Andrey Konovalov, a researcher at the Google had found out the significant number of vulnerabilities in Linux kernel USB subsystem utilizing the Google Syzkaller fuzzer. Google’s fuzzing tool facilitated Konovalov and found tens of bugs containing twenty-two security flaws that have been allocated CVE identifiers. The expert presented the thorough details in a review published this week that he had discovered about fourteen vulnerabilities.
Konovalov described the vulnerabilities as use-after-free, common security fault, out-of-bounds read, and NULL pointer dereference concerns that can be utilized to source a denial-of-service (DoS) situation. Further, the expert stated few of the flaws might have a distinct influence as well, which naturally means they could let random code implementation.
The researcher also expressed that an attacker requires to have physical access to the aimed system and associate a malicious USB device so as to exploit the vulnerabilities. Some others recommended that an attacker who has faraway access to a machine may be capable to update the firmware on associated USB drives to position exploits for these faults and generate malicious devices.
Konovalov found quite many fixes for numerous vulnerabilities which are contained within Linux kernel versions 4.13.4 and later.
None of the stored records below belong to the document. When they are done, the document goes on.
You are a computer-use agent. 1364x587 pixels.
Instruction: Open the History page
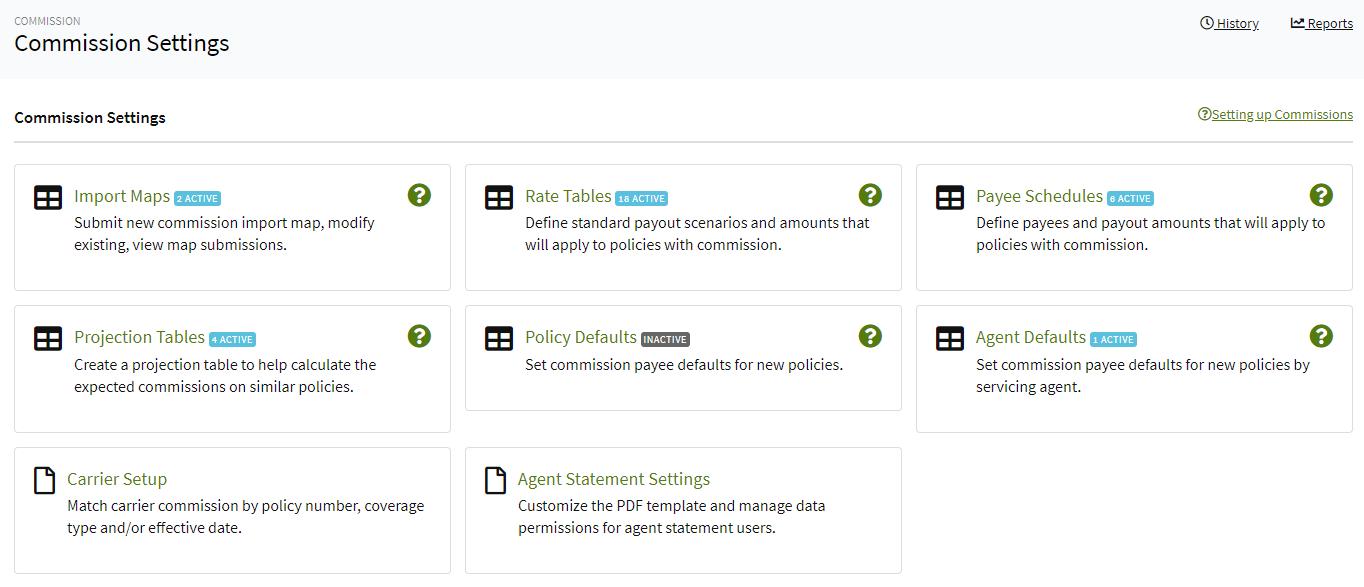pos(1229,22)
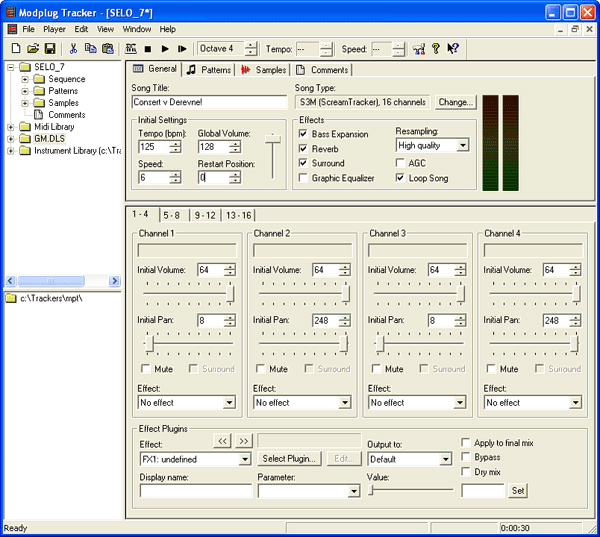Open Channel 2 Effect dropdown
600x537 pixels.
(344, 402)
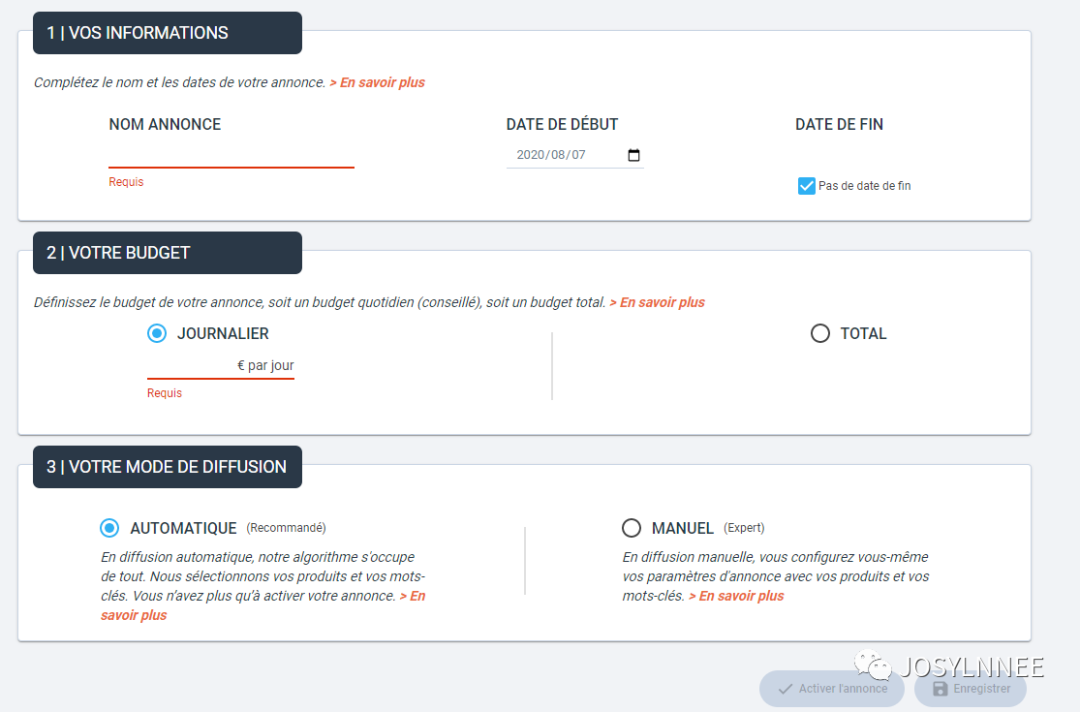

Unfortunately, several issues still remain unpatched. On the contrary, Linux distributes ions do not appear too worried about such security and protection holes and allotted them low severity ratings.
The Google researcher not only discovered the flaws in Linux kernel but back in February, he also informed finding in the vicinity exploitable code execution flaw. It had been presented in the kernel for more than eleven years. This double-free susceptibility (CVE-2017-6074) was also distinguished by using the Syzkaller fuzzer. Even, he also revealed it this year in May about the facts of a privilege rapidly increase bug that could be considered unfair via packet sockets. A detailed analysis of quite many CVEs carried out the previous year and presented that the average period of a Linux kernel vulnerability is about five years.